_PASSAGE TO READ_:
-=-=-=-=-

This Floe generates a diverse subset of the input dataset based on OEGraphSim 2D similarity calculations.

If the parameter Use Large Scale Version is set to True, the floe will use sphere exclusion clustering to find the diverse subset. Otherwise, the floe will use k-medoids clustering. It is imperative to not attempt to cluster datasets larger than 10,000 records using k-medoids clustering!

Promoted Parameters

Title in user interface (promoted name)

Outputs

Diverse Subset Name (subset): Name of output diverse subset file.

  • Required

  • Type: dataset_out

  • Default: 2D_diverse_subset

Failed Records (failed): Dataset with failed records.

  • Required

  • Type: dataset_out

  • Default: 2D_diverse_subset_failed

Advanced: Memory, Optimization, and Matrix File Output or Input

Output Distance Matrix (output_similarity_matrix): If True, writes distance matrix used in clustering to a file.

  • Type: boolean

  • Default: False

  • Choices: [True, False]

Distance Matrix Filename (similarity_matrix_filename): Filename of distance matrix.

  • Type: string

  • Default: clustering_distance_matrix.txt

Memory for Clustering Cubes (clustering_memory): For large datasets, try increasing the memory limit.

  • Type: decimal

  • Default: 8000

Similarity Tile Size (tile_size): Advanced parameter for tuning parallel speed.

  • Type: integer

  • Default: 100

Advanced: Large Scale Clustering Cubes

Memory (MB) for Cluster Head Generation (gen_heads_memory_mb): Memory (in MB) allocated to serial cube that generates cluster heads.

  • Type: decimal

  • Default: 8000

Memory (MB) for Parallel Sphere Exclusion (dse_memory_mb): Memory (in MB) allocated to parallel sphere exclusion cube that assigns members to clusters.

-=-=-=-=-

_Raw records_:
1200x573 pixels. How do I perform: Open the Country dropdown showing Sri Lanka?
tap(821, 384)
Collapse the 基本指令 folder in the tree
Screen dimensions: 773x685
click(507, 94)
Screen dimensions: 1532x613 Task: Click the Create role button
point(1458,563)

-=-=-=-=-

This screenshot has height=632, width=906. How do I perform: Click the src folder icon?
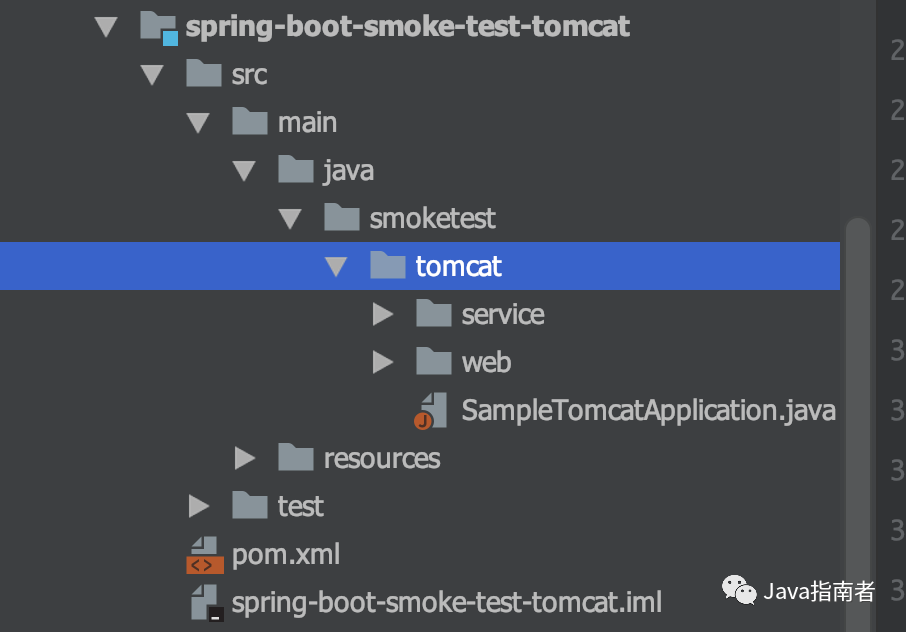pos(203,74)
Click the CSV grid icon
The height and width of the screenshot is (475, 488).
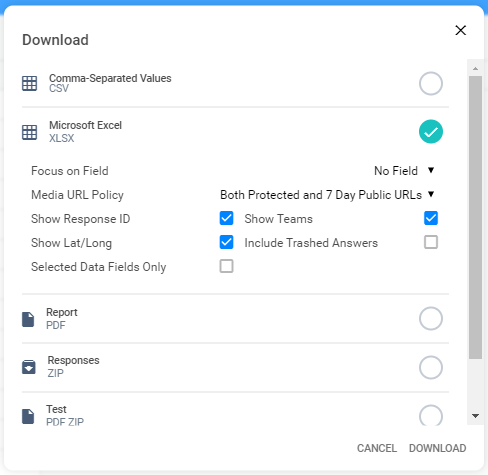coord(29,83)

-=-=-=-=-

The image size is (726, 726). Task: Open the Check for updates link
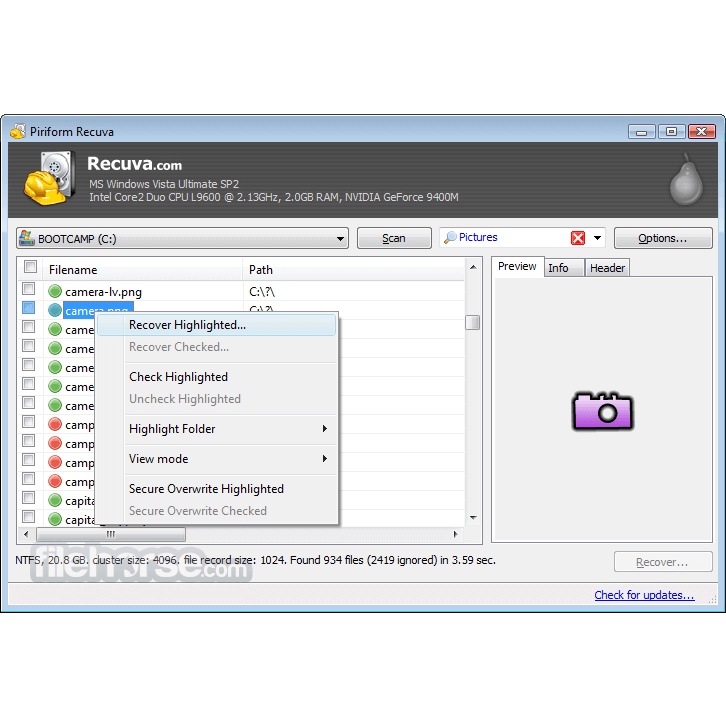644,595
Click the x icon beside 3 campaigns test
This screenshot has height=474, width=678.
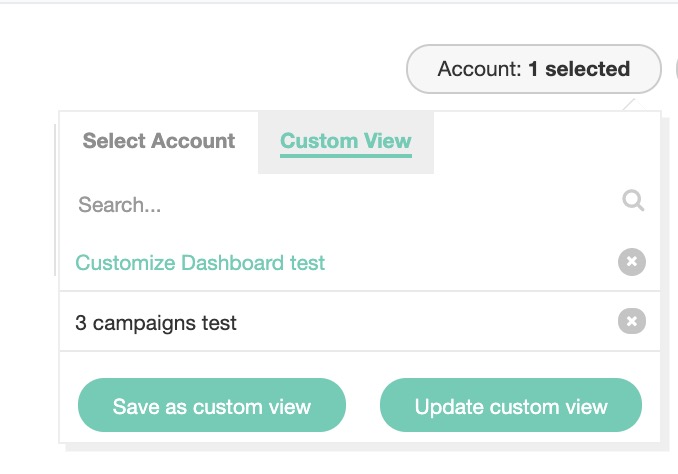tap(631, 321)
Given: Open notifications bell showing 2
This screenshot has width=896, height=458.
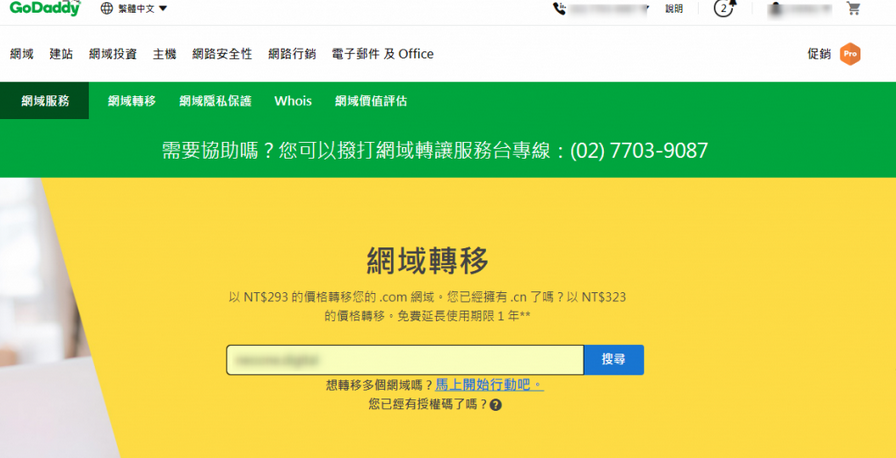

-=-=-=-=-

_PROBLEMS AND TASKS_:
(a) In the diverse subset floe documentation, list each parameter's promoted name that appears in parentheses after its title.
(b) Summarize the diverse subset floe documentation in two sentences.
(c) Write the next part of the diverse subset floe documentation, starting right after the description of the Memory (MB) for Parallel Sphere Exclusion parameter.
The lines have no connection to the diverse subset floe documentation.

_ANSWERS TO EACH TASK_:
(a)
subset
failed
output_similarity_matrix
similarity_matrix_filename
clustering_memory
tile_size
gen_heads_memory_mb
dse_memory_mb

(b) The floe builds a diverse subset of an input dataset from OEGraphSim 2D similarity calculations. It uses sphere exclusion clustering when Use Large Scale Version is True and k-medoids clustering otherwise, and k-medoids must not be used on datasets larger than 10,000 records; its parameters set the output datasets, distance matrix file output, memory limits, and a tile size for tuning parallel speed.

(c)
  • Type: decimal

  • Default: 8000

Sphere Exclusion Item Count (dse_item_count): Number of records processed at a time, by parallel sphere exclusion cube. Each record creates a unit of work, which is comparing similarity of all cluster heads found so far to a single member to be assigned.

  • Type: integer

  • Default: 1000

Cluster Head Percentage (head_percentage): Ratio of cluster heads per cycle, to batch size

  • Type: decimal

  • Default: 0.03

Minimum Batch Size (batch_size_floor): Minimum batch size for generate heads cube.

  • Type: integer

  • Default: 200

Minimum Cluster Heads Per Cycle (num_clusters_per_cycle_floor): Minimum cluster heads found per cycle, for generate heads cube.

  • Type: integer

  • Default: 20

Batch Size Percentage (starting_batch_percentage): Starting ratio of batch size to total input size

  • Type: decimal

  • Default: 0.1

Fingerprint Generation

Use Pregenerated fingerprints (switch): If set to True, the floe will not generate fingerprints, and instead use the fingerprint field specified to provide pregenerated fingerprints for each molecule.

  • Required

  • Type: boolean

  • Default: False

  • Choices: [True, False]

Fingerprint Field (fingerprint_field): If fingerprints are generated within the Floe, this is the name of the fingerprint field that will contain the generated fingerprints. If fingerprints are pregenerated, this should be the field name containing the pregenerated fingerprints.

  • Required

  • Type: field_parameter

  • Default: Fingerprint

Fingerprint Type (fingerprint_type): If Use Pregenerated is set to False, the type of fingerprint to be generated and used in the similarity calculation.

  • Type: string

  • Default: Circular

  • Choices: [‘Circular’, ‘Lingo’, ‘MACCS’, ‘Path’, ‘Tree’]

2D Similarity Calculation

2D Similarity Score Function (sim_type): The similarity measure used to 2D similarity calculation.

  • Type: string

  • Default: OETanimoto

  • Choices: [‘OECosine’, ‘OEDice’, ‘OEEuclid’, ‘OEManhattan’, ‘OETanimoto’]

Similarity Score Cutoff (sim_cutoff): Similarity scores below this value will be calculated as 0

  • Type: decimal

  • Default: 0.05

Sphere Exclusion Radius (sphere_exclusion_radius): Radius from cluster head, used to determine that head’s cluster members. This corresponds to a distance metric, or 1.0 - similarity_score. Scores are normalized from 0 to 1. For example, a TanimotoCombo similarity score of 1.5 is normalized to a score of 0.75 and a distance of 0.25. A larger radius will generally result in fewer clusters with more members, and a smaller radius will result in more clusters with fewer members.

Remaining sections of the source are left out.